Ubisoft's Rainbow Six Siege is another major multiplayer first-person shooter whose support for the enhanced consoles released by Microsoft and Sony is completely AWOL.

While the latest installment in the tactical FPS franchise didn't make a big splash when it first debuted two years ago, Rainbow Six Siege eventually became Ubisoft's banner title for their Game as a Service model. With continuous improvements and regular content additions, the player base grew steadily while the eSports side thrived.

Only three weeks ago we reported that over 25 million players have played the game across all platforms. Ubisoft is already selling the Year 3 Pass and yet there's no news of any patches coming to PlayStation 4 Pro and/or Xbox One X. These players are once again left in the dark despite their clear interest in playing the game well beyond 2018.

At the top of our list, there's none other than Rockstar's GTA Online though. It's quite easy to explain why. In the latest financial report (FY Q2 2018), Take-Two CEO Strauss Zelnick proudly announced:

Our positive momentum continued in the second quarter, enabling Take-Two to deliver another period of better-than-expected operating results. Grand Theft Auto Online delivered its best quarter yet, Net Bookings from Grand Theft Auto V grew year-over-year.

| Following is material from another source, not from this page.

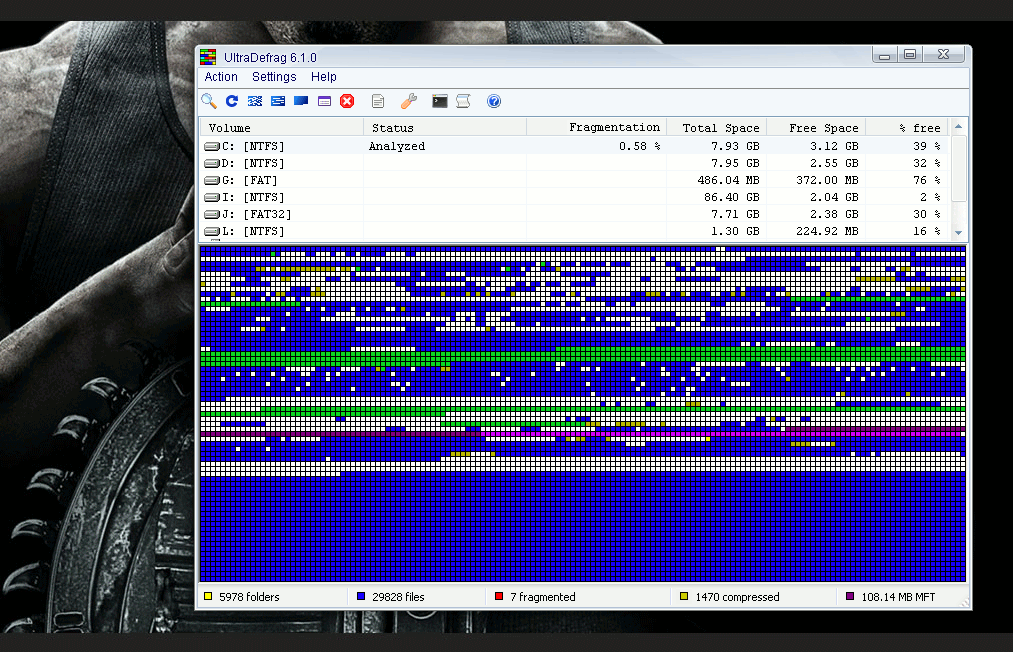
Task: Click the volume list scroll down arrow
Action: [x=959, y=232]
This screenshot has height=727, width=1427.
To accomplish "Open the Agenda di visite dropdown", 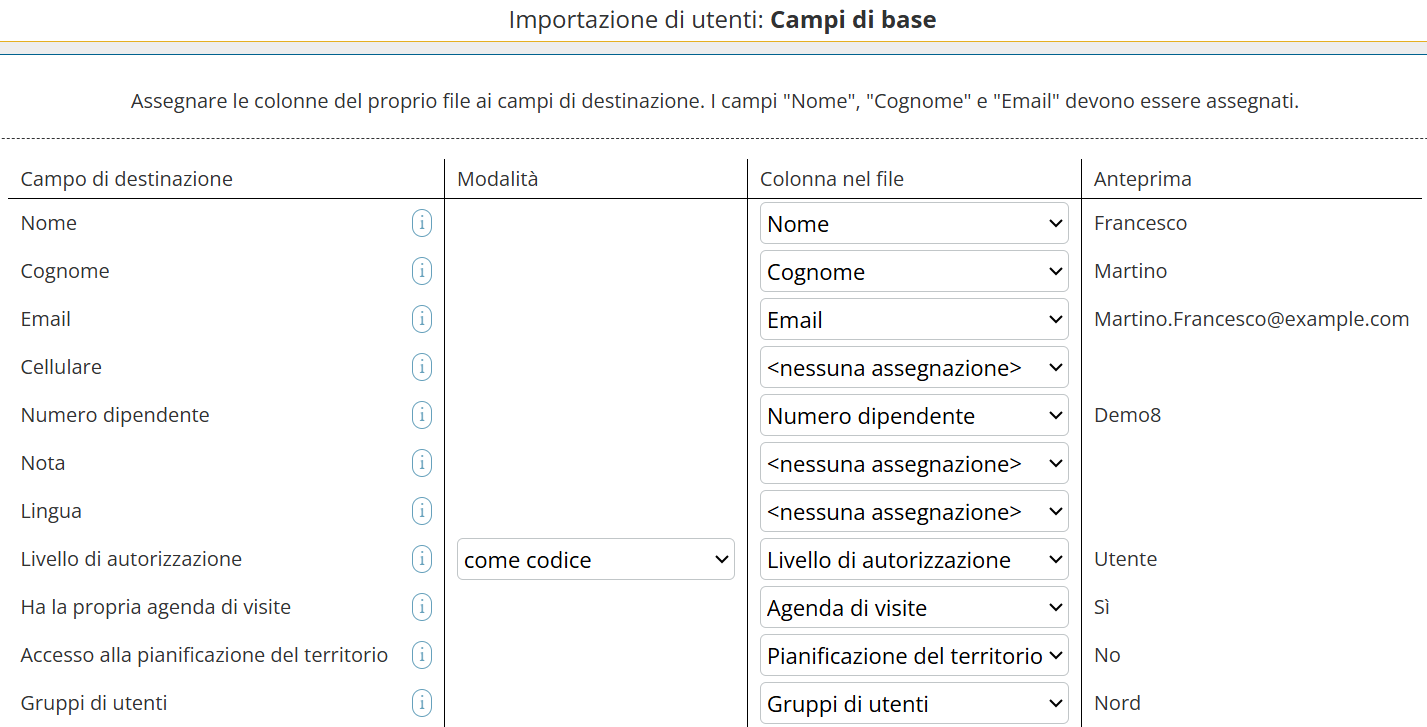I will click(x=914, y=608).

This is just the latest achievement in a seemingly endless streak. Grand Theft Auto V is now the best-selling game of all time in the U.S. when combining physical and digital sales, in both units and revenue, according to the NPD Group. Meanwhile, GTA Online continues to deliver updates with the objective to keep players engaged for a long time yet, despite the game originally launching over four years ago.

Rockstar (and Take-Two) have literally made billions from this game and yet they cannot seem to be bothered to update the game to make use of the latest console hardware revisions and provide the best experience to fans.

Hopefully, that will change soon for all of the games mentioned in this article because there literally is no excuse for these developers and publishers to keep avoiding the topic. CDPR's example should be followed as quickly as possible.